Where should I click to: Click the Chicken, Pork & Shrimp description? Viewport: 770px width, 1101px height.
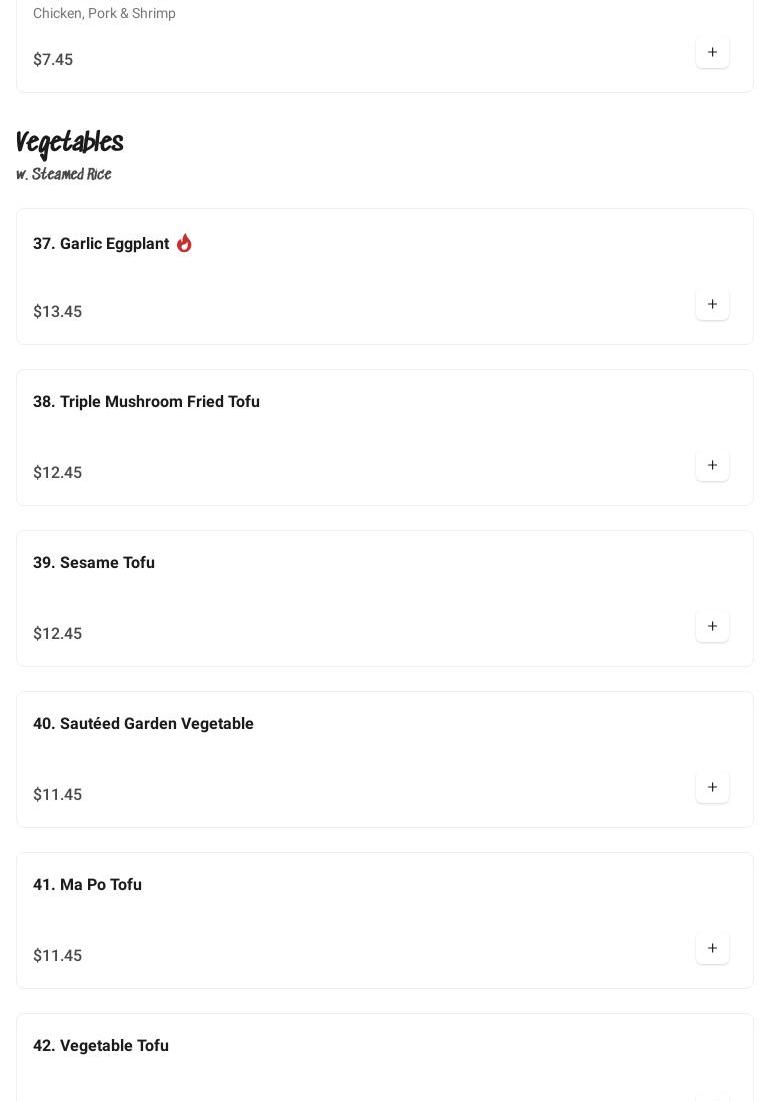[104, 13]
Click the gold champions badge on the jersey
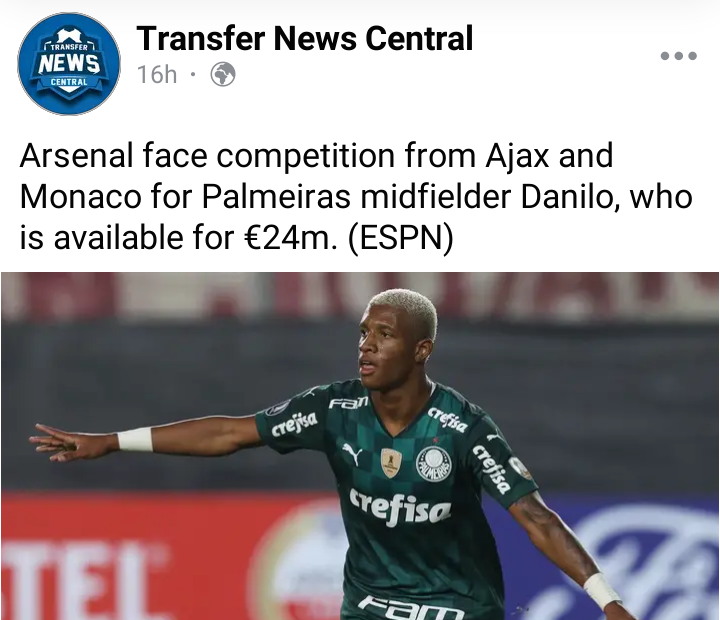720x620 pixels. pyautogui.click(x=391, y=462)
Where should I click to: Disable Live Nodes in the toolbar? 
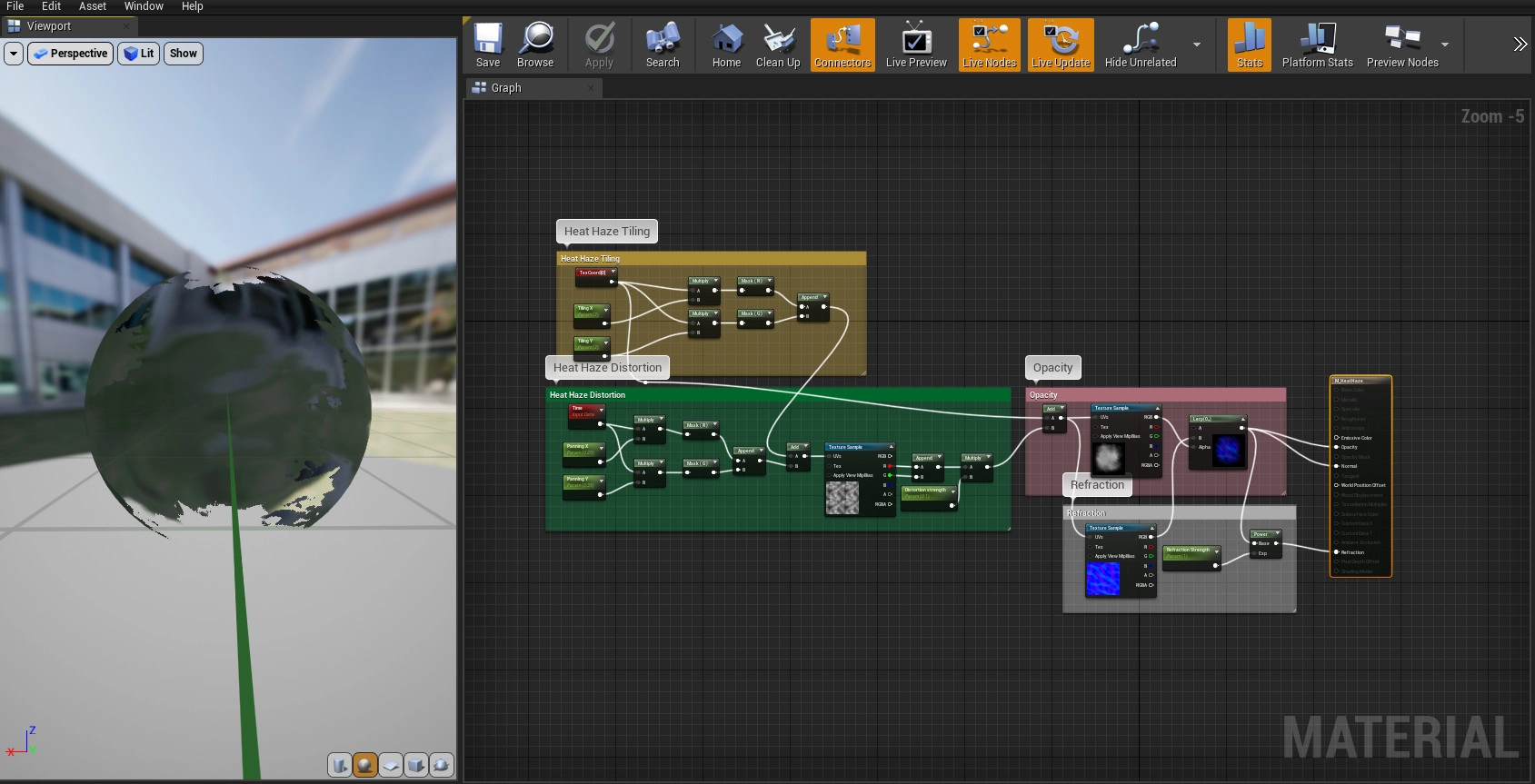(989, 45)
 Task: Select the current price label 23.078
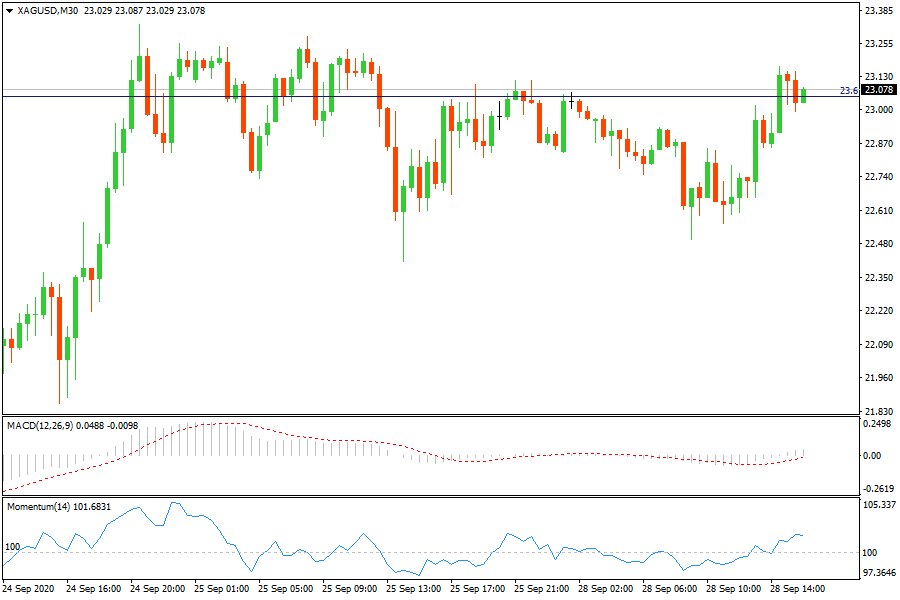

Exercise instructions
Leave out every picture, and write out exactly the lines from the one with "Click the gold champions badge on the jersey" through the end of the records above, both ends included.

Response area
Click the gold champions badge on the jersey
720x620 pixels. pyautogui.click(x=391, y=462)
Where should I click to: Disable Live Nodes in the toolbar? 
(989, 45)
 Task: Select the current price label 23.078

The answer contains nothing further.